As part of the SAP Security Patch Day in August 2020, SAP revealed this week the publication of 15 new Security Notes, including some covering significant vulnerabilities in NetWeaver.
The most important of these is a cross-site scripting (XSS) flaw in NetWeaver’s Knowledge Management feature. Tracked as CVE-2020-6284 and with priority in Hot News, the problem has a score of 9 in CVSS.
Knowledge management, a default feature of all SAP Enterprise Portal installations, allows users to manage multiform data sources, build and change content and directories, and upload files.
The upload feature, reveals ERP cyber-security provider Onapsis, could be exploited to upload JavaScript code containing malicious HTML files to execute a stored XSS attack. The problem was due to an ineffective filtering system designed to prevent the upload of files with executable code inserted.
Successful exploitation of the vulnerability requires access to the malicious file by a user with administrative privileges that reduces the CVSS score to 9 — otherwise it would have been 9.9.
Another Hot News Security Note published on this Security Patch Day is an update to a July 2020 Security Note addressing a critical bug (CVSS score 10) in NetWeaver AS JAVA (LM Configuration Wizard) that is tracked as CVE-2020-6287 and also called RECON (Remotely Exploitable Code On NetWeaver).
SAP also published three High Priority Security Notes on the August 2020 Security Patch Day addressing vulnerabilities in NetWeaver: CVE-2020-6296 (CVSS score 8.3) – code injection in NetWeaver (ABAP) and ABAP Platform; CVE-2020-6309 (CVSS score 7.5) – missing authentication in NetWeaver AS JAVA; and CVE-2020-6293 (CVSS score 7.3) – uncontrolled upload of files to NetWeaver (Knowledge Management).

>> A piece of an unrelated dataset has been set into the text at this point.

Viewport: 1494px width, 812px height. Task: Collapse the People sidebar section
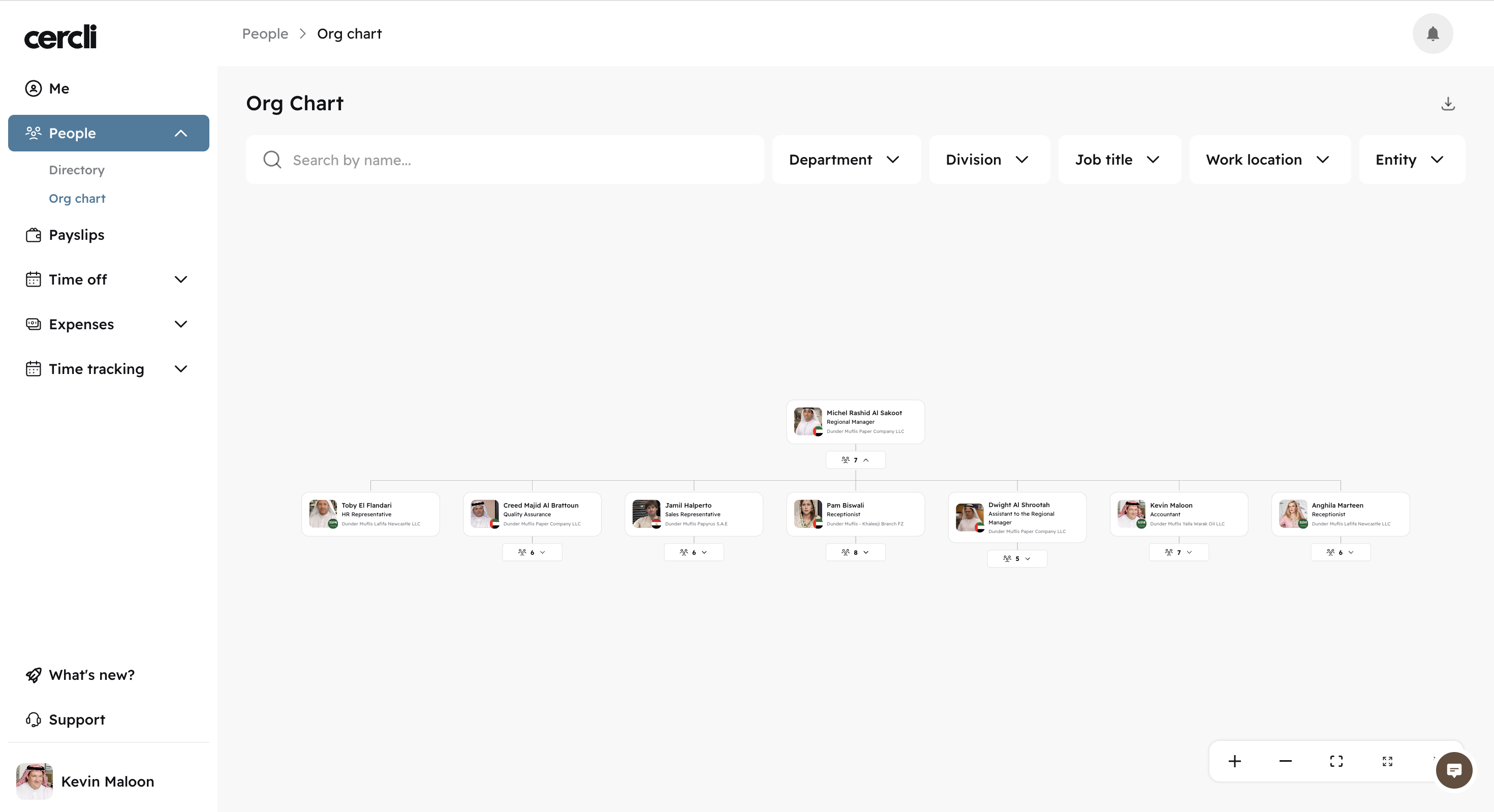pos(181,133)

According to Onapsis, if a fix for the Knowledge Management Hot News bug is not implemented, then CVE-2020-6293 – which enables an intruder to build, change or remove files in the Knowledge Management portion – may be exploited without authentication, which significantly increases its CVSS score to 9.6, making it a critical bug.

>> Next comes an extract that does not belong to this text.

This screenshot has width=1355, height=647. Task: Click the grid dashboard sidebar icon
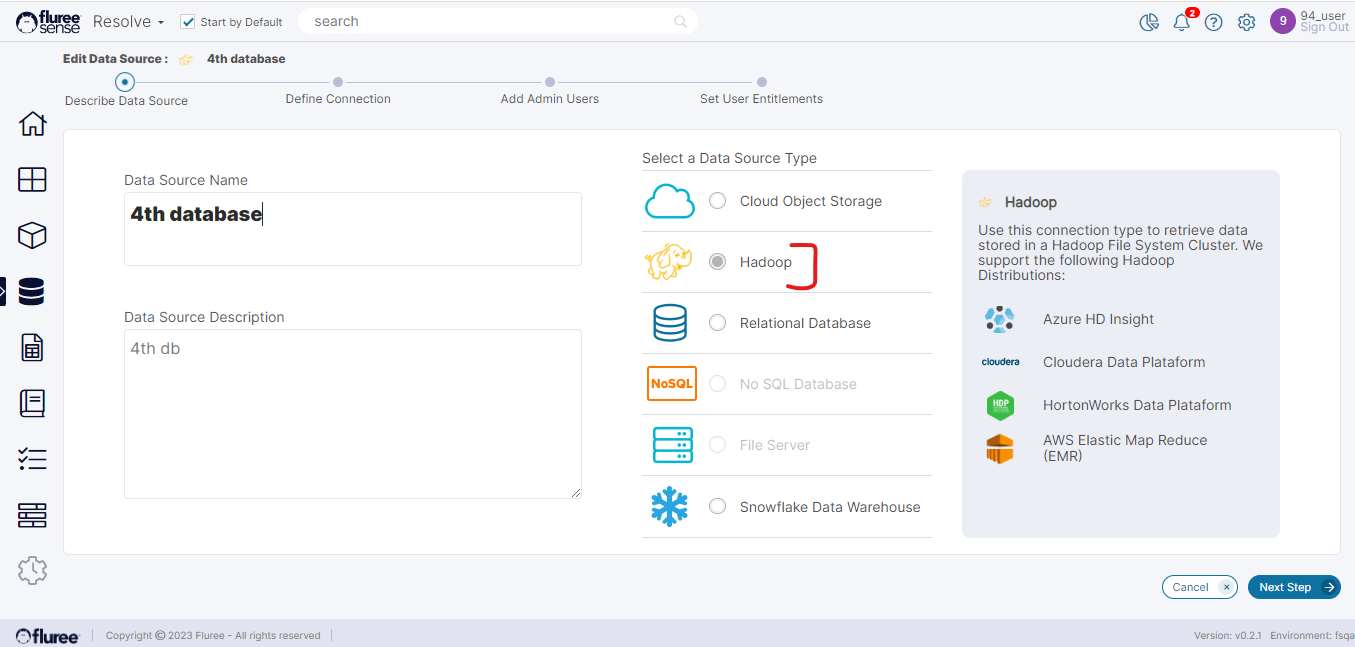pyautogui.click(x=33, y=180)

SAP also published two High Priority Security Notes for patching incomplete authentication tests, one on the Business Objects Business Intelligence System – CVE-2020-6294 (CVSS score 8.5) – and one on the Banking Services (Generic Market Data) – CVE-2020-6298 (CVSS score 8.3) – and the other on the Adaptive Server Enterprise (CVSS score 7).
Exploitation of any of these bugs may lead to denial of service, leakage of mouse and keyboard activities and capability to record screenshots, reading Secure Business Partner Generic Market Data (GMD), or reading information in the installation log files.
All remaining Security Notes issued on Security Patch Day in August 2020 fix medium priority bugs, including XSS vulnerabilities in SAP Commerce, updated jQuery bundled with SAPUI5, and Business Objects Business Intelligence Platform (Central Management Console); disclosure of information in Data Intelligence, and NetWeaver (ABAP Server) and ABAP Platform; and incomplete authorization testing in ERP (HCM Travel Management) and S/4 HANA (Fiori UI for General Ledger Accounting).